[Task set]:
a - Using the production outlook, answer each question briefly:
(i) Which quarter is expected to have the lowest sales in the Eastern Med?
(ii) At which fields is a planned maintenance mentioned?
(iii) What net range is expected in Israel from the Tamar and Leviathan assets?
b - Please output a passage of the production outlook word for word. Begin at the words "In the Eastern" and stop after "of the year.".

[Selection]:

start

In the Eastern Med, we anticipate the second quarter to be the lowest sales for the year with a peak in the third quarter due to growing contract quantities and second quarter lower seasonal demand. Based on the successful startup of the field, we are maintaining our prior guidance of 1.4 Bcf per day to 1.6 Bcf per day gross from our Israel fields in the first half and 1.8 Bcf per day to 2 Bcf per day in the second half of the year.
Due to shift in Africa due to greater capital and maintenance activities this year and then in 2019, we expect more quarterly variability in our sales, expenses and cash flows. Q1 sales will benefit from additional lifting and then we also expect some fourth quarter downtime as we prepare for the Alen gas project to come online and do a planned maintenance at the Aseng and the Alba Fields.
Specifically in the first quarter, we expect Q1 volumes to be up meaningfully from the fourth quarter primarily due to our incremental Leviathan production and all three U.S. Onshore business units should be down in Q1 because of low fourth quarter and first quarter activity levels. In Israel, we expect 410 million cubic feet a day to 440 million cubic feet a day net from our Tamar and Leviathan assets.

end

[Stored rows]:
start

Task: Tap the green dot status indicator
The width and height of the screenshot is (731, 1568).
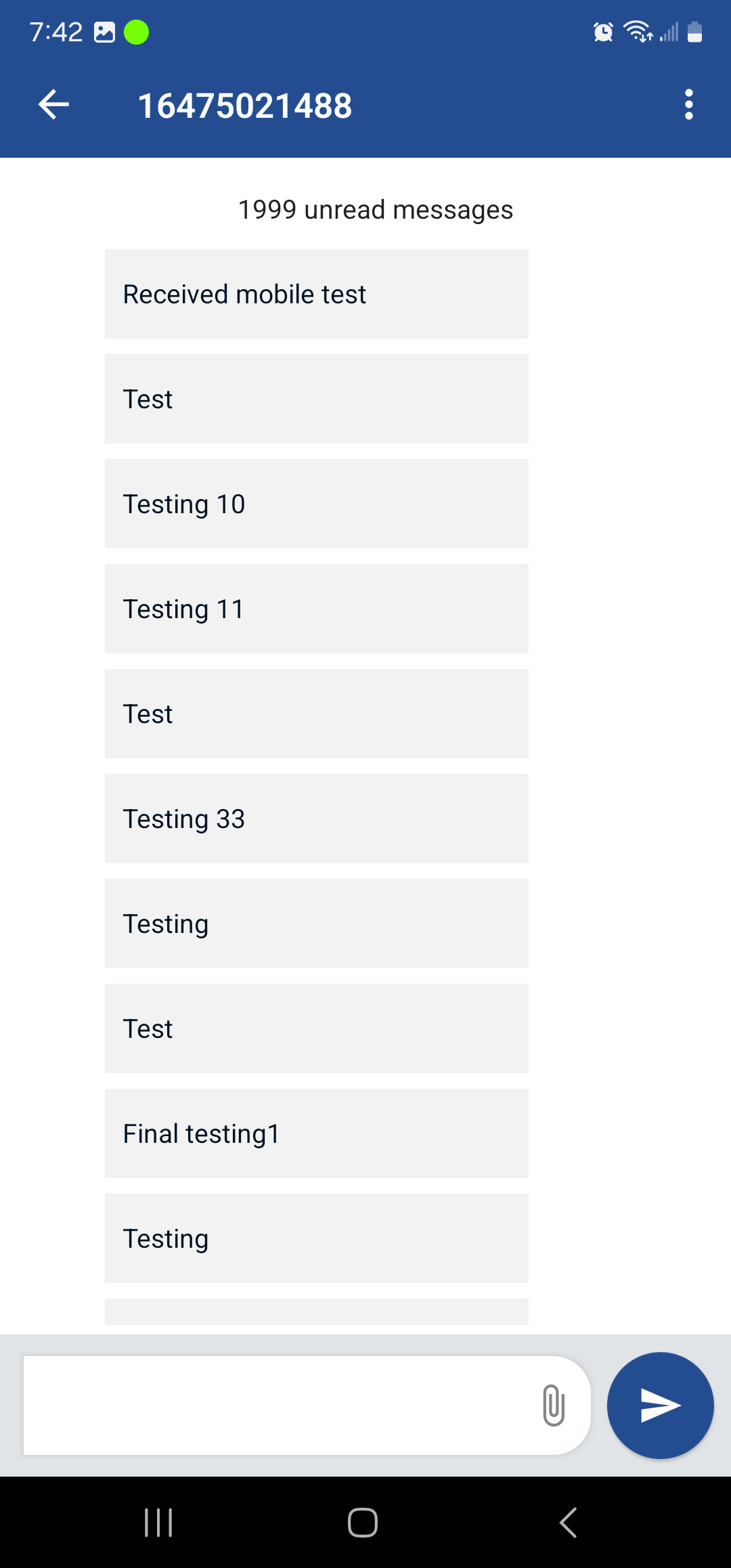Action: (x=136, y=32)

end
start

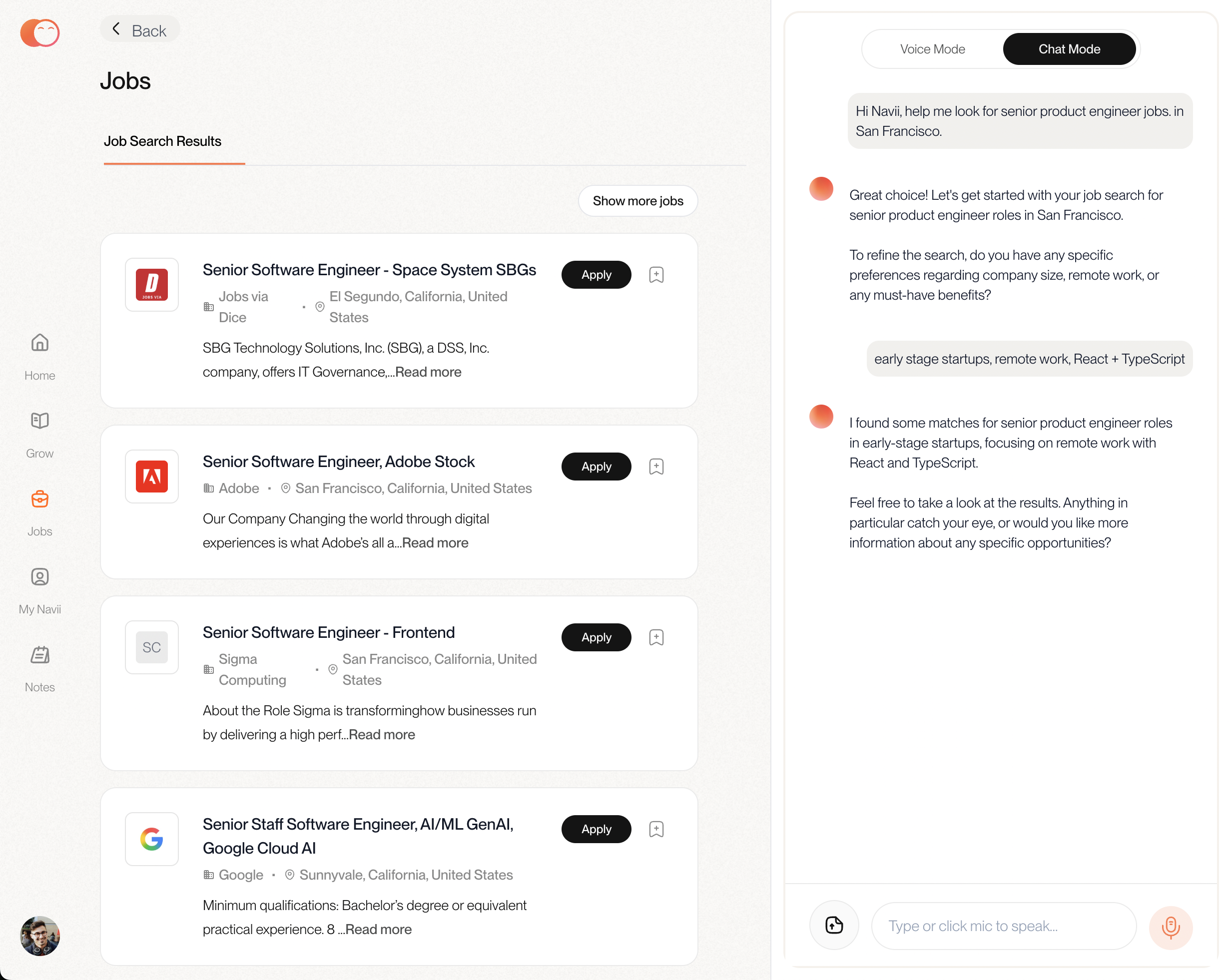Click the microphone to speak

end

[Solutions]:
a -
(i) The second quarter.
(ii) The Aseng and the Alba Fields.
(iii) 410 million cubic feet a day to 440 million cubic feet a day.

b -
In the Eastern Med, we anticipate the second quarter to be the lowest sales for the year with a peak in the third quarter due to growing contract quantities and second quarter lower seasonal demand. Based on the successful startup of the field, we are maintaining our prior guidance of 1.4 Bcf per day to 1.6 Bcf per day gross from our Israel fields in the first half and 1.8 Bcf per day to 2 Bcf per day in the second half of the year.